Article summary IX

2 minute read

Summary

The paper “Genetic Signatures of Exceptional Longevity in Humans”, published in Plos One in 2012 by lead researchers Paola Sebastiani of Boston University, identified genetic variants called single-nucleotide polymorphisms, or SNPs, associated with exceptional longevity. They undertook a genome-wide association study of exceptional longevity in 801 centenarians and 914 genetically matched healthy controls and found 281 genetic markers that were 61% accurate in predicting who was 100 years old, 73% accurate in predicting who was 102 years old or older, and 85% accurate in predicting who was 105 years old or older, which showed the genetic component of exceptional longevity got greater and greater with older and older age. These 281 markers pointed to at least 130 genes, many of which had been shown to play roles in Alzheimer’s, diabetes, heart disease, cancers, high blood pressure, and basic biological mechanisms of aging. Participants in this study had genetic profiles that could be constructed from these 281 genetic markers and these, in turn, were associated with specific probabilities of achieving very old age. The authors concluded that 90% of centenarians could be grouped into clusters characterized by different “genetic signatures” of varying predictive values for exceptional longevity.

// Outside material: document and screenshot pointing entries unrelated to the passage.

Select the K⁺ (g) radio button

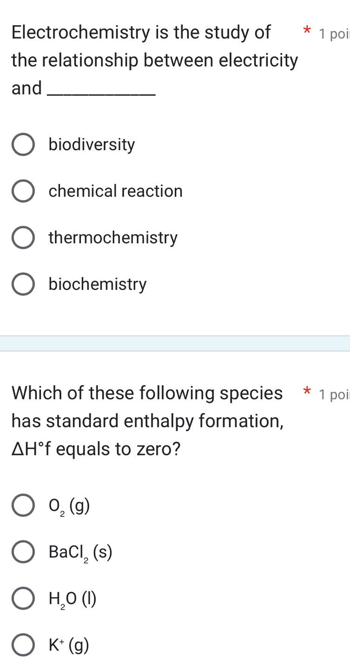point(23,645)
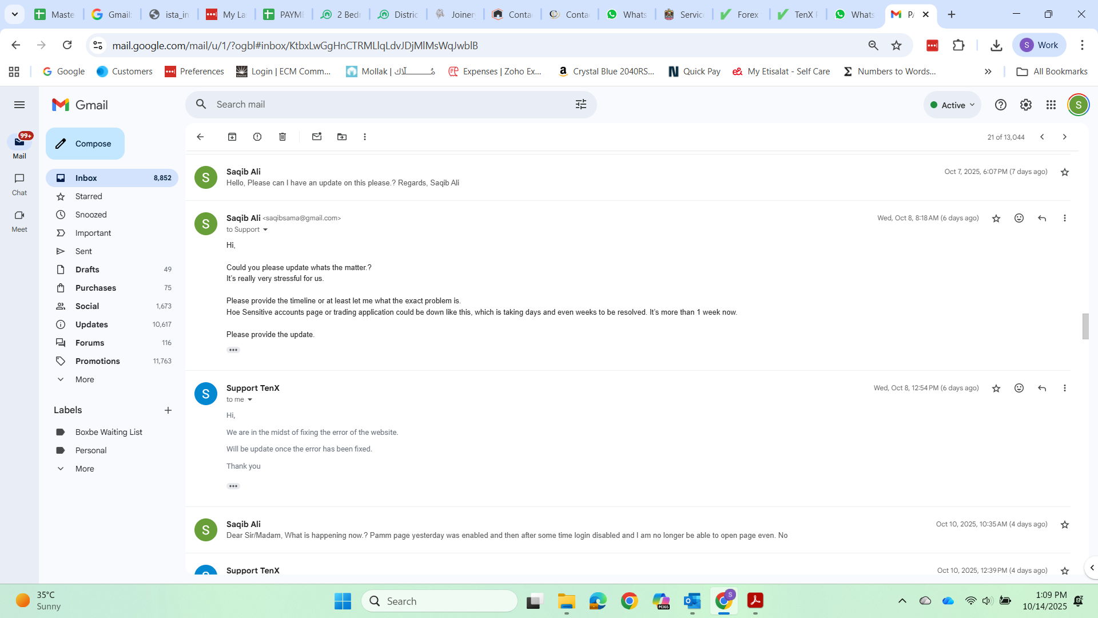Add emoji reaction to Saqib's Oct 8 email
This screenshot has width=1098, height=618.
point(1019,218)
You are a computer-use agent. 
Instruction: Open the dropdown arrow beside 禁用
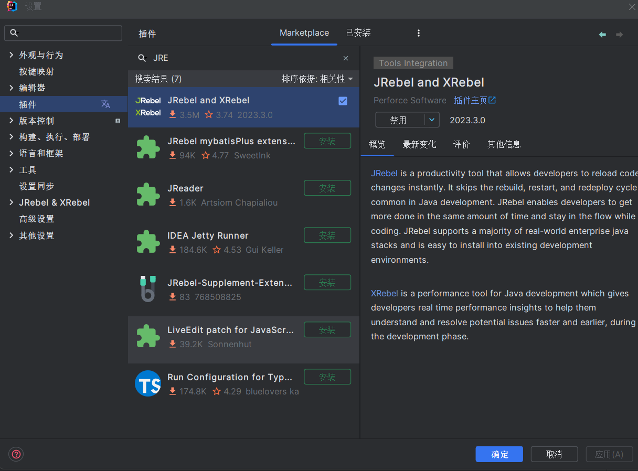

The different signatures might help to dissect a complex phenotype into sub-phenotypes based on the genetic data.

Reaction

This paper was based on work originally reported in the journal Science in July 2010. The authors voluntarily retracted the Science paper in July 2011 due to various technical concerns including technical errors in the Illumina 610 array and inadequate quality control. This paper was a revision and peer-reviewed of their findings, with additional authors who independently verified the data and methods, also another centenarian sample for replication purposes. Although this study has a retracted history, the main findings still hold in this paper after validating the genotype data using a different platform. I think there is no misconduct because the authors explain the artifact in the retraction very well and correct the errors they had in the original paper. This paper added more details about the study and was clearer than the original paper. The analysis was preliminary, based on small a sample, and needed to be replicated, but this new approach might prove useful in dissecting other complex genetic traits. In this analysis, they showed the genetic data could indeed predict exceptional longevity without knowledge of any other risk factors and specific signatures correlated with the prevalence and age of onset of some age-related diseases. Further investigation was needed to understand how and why they predispose for exceptional longevity and specific, different patterns of aging.

Questions

  1. In Figure 1, why the author includes 253 from ELIX, not 254?
  2. Is it necessary to use two replications?
  3. Compare with Figure S1 in retracted paper and Figure 2 in Plos One? Also, why does the author report the age distribution by sex separately?
  4. Why does the author plot the correlation of genetic signatures with aging subphenotypes (Fig 4) in the retracted paper, but report the correlation of genetic signatures with lifespan in Plos One (Fig 9)?